I hope you were able to fit in the personal necessities of life like a shower and eating! You don't even mention the other things that need to be done like washing their dishes, syringes, cleaning cages, food preparation etc. But, it is all worth it when you finish feeding, say, a little sparrow and it has its tummy full and goes sound asleep....secure in his little world with his awesome mom.


----------



## amyable (Jul 7, 2007)

That is absolutely amazing and inspiring. Terry you must have so much patience, I felt wound up just reading the story.
I'll take a deep breath next time I'm about to say I'm too busy, and think about what you manage to cram into a day.
I say again, inspiring.

Janet


----------



## mr squeaks (Apr 14, 2005)

Terry...in the years I have been a member of this site, your dedication and hours of work in love, tears and frustrations, have never ceased to amaze me and, of course, my fellow members.

*You need help!!* 

Is there *any* possiblity of having a "volunteer" or two or three to help?

WHAT an opportunity for someone...maybe HS or College student to "intern" with you if they are going into some type of animal care area! The experience would be priceless!!

Sooner or later, the stress is going to tell and what would the animals/birds do then if you aren't there?? This has bothered me for a long time. I can't remember if you have ever mentioned anyone helping you...

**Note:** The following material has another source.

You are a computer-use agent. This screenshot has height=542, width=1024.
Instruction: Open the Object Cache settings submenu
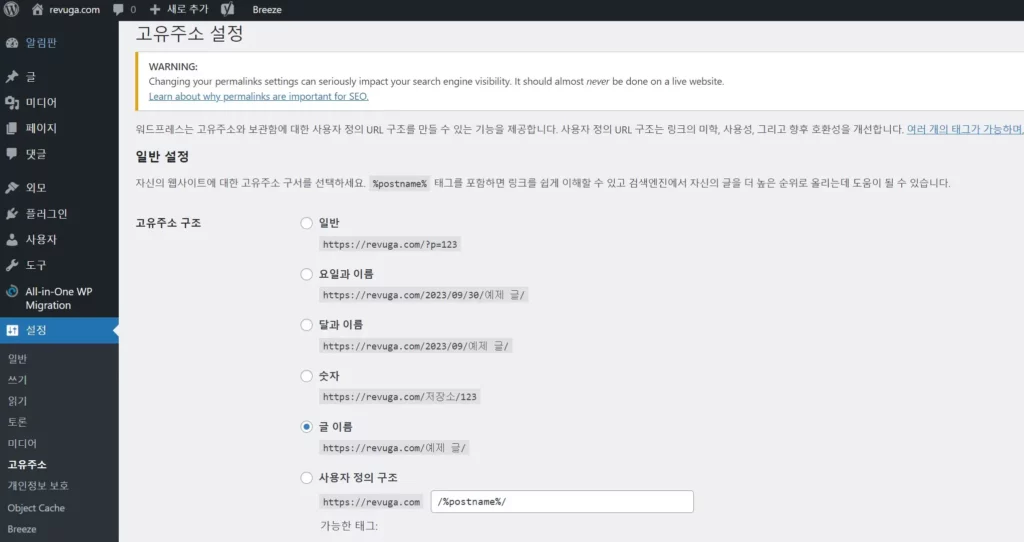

Sure hope you DO have help...

LOVE, HUGS AND ADMIRATION TO A FINE CARING HUMAN BEING! You, indeed, deserve the title *WONDER WOMAN!!*

Shi/Mr. Squeaks/Dom/Gimie/Woe


----------



## Dezirrae (Oct 6, 2007)

After reading your adventures the past couple days Terry - I need to go take a nap 

What do you run on??? I'm sure all of want some!

I agree with Shi - you do need some help. I know you've tried before, but I really hope you can find someone to help out - even a little would be good.

I also wish there were more like you in this world. Kudos to you - wonderful woman that you are


----------



## maryjane (Jul 15, 2006)

Terry, you're wonderful. I don't know how you do it. I hope all those babies are doing well. A trick for getting fleas off of feral kittens or wild babies like opossums is to put a towel in the dryer for ten minutes or so and then wrap the baby in it. Almost all the fleas jump onto the hotter towel and then you can bag it. Good luck with everyone.


----------



## mr squeaks (Apr 14, 2005)

AND, what is such a shame is that there are so MANY of us on this site, that IF we lived near Terry, would be banging on her door to offer our help!

*sigh*

Love and Hugs

Shi


----------



## wolfwood (Jan 26, 2009)

mr squeaks said:


> AND, what is such a shame is that there are so MANY of us on this site, that IF we lived near Terry, would be banging on her door to offer our help!
> 
> *sigh*
> 
> ...


Shi, this time you really HAVE it on the head!!!


----------



## mr squeaks (Apr 14, 2005)

wolfwood said:


> Shi, this time you really HAVE it on the head!!!


Many thanks, Wolfwood! Only the truth and nothin' but the truth!

My goodness, you DO have a "thing" about heads, don't 'cha...  

Love and Hugs
Shi


----------



## Reti (Jul 20, 2003)

mr squeaks said:


> AND, what is such a shame is that there are so MANY of us on this site, that IF we lived near Terry, would be banging on her door to offer our help!
> 
> *sigh*
> 
> ...



I always wished I lived near Terry from when I joined this group. 
There must be folks in your area who would love to learn and gain experience with birds and animals but how do we find them. 

Reti


----------



## TAWhatley (Mar 6, 2001)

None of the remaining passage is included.